Pakketadvies pneumokokkenvaccinatie voor ex-COVID-19-patiënten
Zorginstituut Nederland adviseert de minister voor Medische Zorg het pneumokokkenvaccin Pneumovax 23® te vergoeden voor de groep ex-COVID-19-patiënten bij wie de longfunctie is verstoord. Een geneesmiddel komt voor vergoeding in aanmerking zodra het is opgenomen in het geneesmiddelenvergoedingssysteem (GVS). Pneumovax 23® is voor specifieke groepen patiënten al opgenomen op bijlage 1B in het GVS met aanvullende bijlage 2-voorwaarden. Dit betekent dat er voorwaarden gelden voor de vergoeding. Het Zorginstituut heeft nu de groep mensen die longschade hebben opgelopen door COVID-19 nader gedefinieerd en adviseert de minister nog een aanvullende bijlage 2-voorwaarde op te nemen. Hierdoor kunnen ex-COVID-19-patiënten met longschade als gevolg van de ziekte het vaccin voorlopig vergoed krijgen.

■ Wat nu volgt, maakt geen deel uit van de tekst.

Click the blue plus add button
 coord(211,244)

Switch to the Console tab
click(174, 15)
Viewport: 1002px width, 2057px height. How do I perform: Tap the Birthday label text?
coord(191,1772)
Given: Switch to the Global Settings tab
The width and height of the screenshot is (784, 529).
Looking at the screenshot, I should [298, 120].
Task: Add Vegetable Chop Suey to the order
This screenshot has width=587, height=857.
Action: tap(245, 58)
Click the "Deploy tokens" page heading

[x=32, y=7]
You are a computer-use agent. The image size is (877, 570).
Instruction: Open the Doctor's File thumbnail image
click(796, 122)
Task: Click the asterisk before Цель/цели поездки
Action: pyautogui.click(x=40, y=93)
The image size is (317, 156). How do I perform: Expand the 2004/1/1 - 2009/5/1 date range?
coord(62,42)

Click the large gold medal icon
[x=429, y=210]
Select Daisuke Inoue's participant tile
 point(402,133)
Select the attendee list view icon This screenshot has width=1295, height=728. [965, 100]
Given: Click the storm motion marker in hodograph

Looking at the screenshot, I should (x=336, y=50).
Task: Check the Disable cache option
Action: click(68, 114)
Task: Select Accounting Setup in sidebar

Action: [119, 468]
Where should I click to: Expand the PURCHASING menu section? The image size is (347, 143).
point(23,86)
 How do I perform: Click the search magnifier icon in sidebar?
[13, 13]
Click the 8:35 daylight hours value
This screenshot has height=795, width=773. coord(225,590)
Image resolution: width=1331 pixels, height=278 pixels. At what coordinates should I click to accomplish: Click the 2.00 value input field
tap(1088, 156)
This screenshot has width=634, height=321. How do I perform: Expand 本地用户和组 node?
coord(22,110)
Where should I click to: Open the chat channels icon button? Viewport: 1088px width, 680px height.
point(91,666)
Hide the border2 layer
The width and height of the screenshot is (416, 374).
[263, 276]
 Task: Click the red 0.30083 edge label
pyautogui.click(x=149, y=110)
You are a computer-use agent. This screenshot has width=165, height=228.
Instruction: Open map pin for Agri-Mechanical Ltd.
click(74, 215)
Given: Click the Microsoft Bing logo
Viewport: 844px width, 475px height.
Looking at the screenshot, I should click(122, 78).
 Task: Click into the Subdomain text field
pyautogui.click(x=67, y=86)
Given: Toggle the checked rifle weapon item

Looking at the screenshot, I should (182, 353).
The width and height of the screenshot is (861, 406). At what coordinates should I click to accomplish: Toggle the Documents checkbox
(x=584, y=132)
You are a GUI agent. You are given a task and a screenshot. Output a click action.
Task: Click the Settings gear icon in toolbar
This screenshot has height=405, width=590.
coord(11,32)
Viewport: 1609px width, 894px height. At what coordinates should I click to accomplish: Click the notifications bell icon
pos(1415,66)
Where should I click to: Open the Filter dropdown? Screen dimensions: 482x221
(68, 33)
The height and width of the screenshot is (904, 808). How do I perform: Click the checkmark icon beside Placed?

Eerder advies Gezondheidsraad
Dit advies van het Zorginstituut is de uitwerking van een eerder advies van de Gezondheidsraad om ex-COVID-19-patiënten met longschade voorlopig toe te voegen aan de groepen waarvoor de vaccinatie op medische indicatie wordt vergoed. Staatssecretaris Blokhuis heeft het voorstel van de Gezondheidsraad eind april 2020 overgenomen. Daarna heeft hij aan het Zorginstituut gevraagd het advies voor ex-COVID-19-patiënten nader in te vullen. Met behulp van de Nederlandse Vereniging van Artsen voor Longziekten en Tuberculose (NVALT) heeft het Zorginstituut de patiëntengroep nader gedefinieerd.
Advies uitbreiding nadere voorwaarden (bijlage 2)
De nadere voorwaarden voor pneumokokkenvaccin op bijlage 2 van de Regeling zorgverzekering (Rzv) kunnen worden uitgebreid met een onderdeel i., met de volgende formulering:
5. Pneumokokkenvaccin
Voorwaarde: uitsluitend voor een verzekerde:
i. die ten gevolge van COVID-19 is opgenomen geweest in het ziekenhuis, en
(1) restafwijkingen op CT-thorax heeft (fibrose, en/of bronchiëctasieën, en/of persisterende infiltratieve afwijkingen/atelectase); en
(2) afwijkingen in longfunctie (FVC < 70% en/of z-score < 2.00, of FEV1/FVC ratio z-score < -1.64 én FEV1 < 50% van voorspeld, of DLCOc < 60%).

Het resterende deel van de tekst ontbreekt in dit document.